Il est vrai que la décentralisation contrôlée depuis Paris ne risque pas de changer grand-chose à ce qui se fait déjà. La chute des permis sur un an est de 15%, entre la crise sanitaire et les élections municipales, le logement est durement touché,** mais pas encore totalement coulé. La question des avantages fiscaux est posée mais nulle proposition claire à ce sujet.
Autre solution des magistrats, recentrer le logement social sur les plus précaires en mettant un terme à la mixité sociale et offrir des baux en CDD dans les zones tendues afin d’accroître la mobilité du parc locatif sociale. Bref, refaire des ghettos.
Le Royaume-Uni est d’évidence un modèle pour la Cour de comptes. En effet, nos voisins d’Outre-Manche connaissent également une crise massive du logement, le stock de logement sociaux ayant drastiquement diminué lors du transfert de ces logements des collectivités vers des associations dédiées accueillant les plus précaires. La constante baisse des moyens de ces associations a pour corollaire une construction de logements sociaux également en constante diminution.

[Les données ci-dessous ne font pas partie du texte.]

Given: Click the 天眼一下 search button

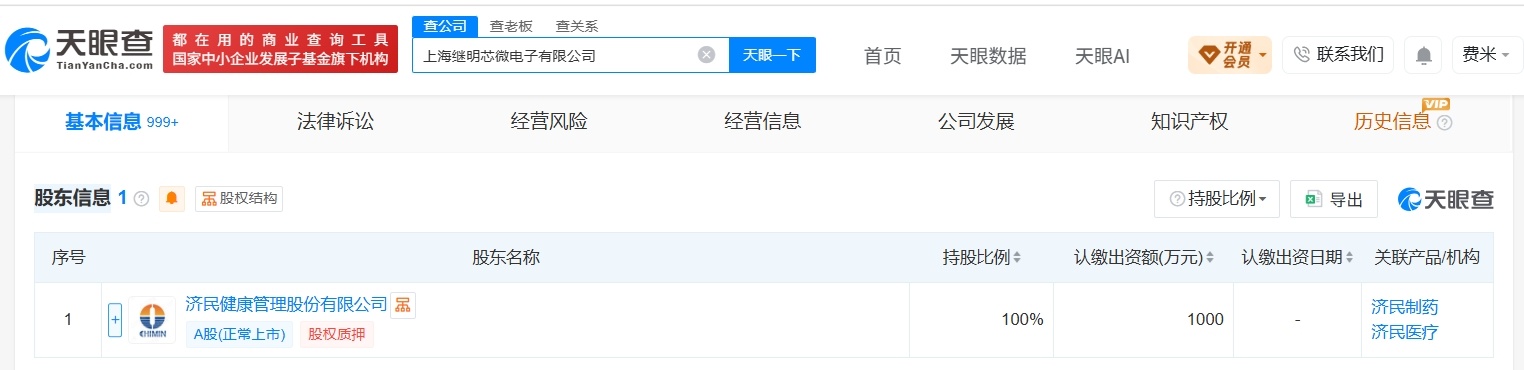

Il est difficile donc de penser que les mesures libérales prises par les différents gouvernements britanniques au cours des vingt dernières années aient permis une amélioration du parc.
Le rapport des Sages évoque le fait que le logement est le premier poste des dépenses pour les ménages mais n’entre pas dans les détails. Dommage car, en France, 70% des ménages sont éligibles au logement social, lequel ne représente que… 17% du parc. Dit autrement, cela signifie que le parc privé est donc un parc social de fait et que les ménages susceptibles d’accéder au logement social sont en fait logés dans le parc privé. Sur ce parc social-là, le rapport ne dit rien. Et les sages de ne pas relever qu’en vingt ans les prix de l’immobilier ont quasiment doublé mais pas les revenus. Comment s’étonner ensuite que les parcours résidentiels soient bloqués et que les inégalités s’accroissent entre générations.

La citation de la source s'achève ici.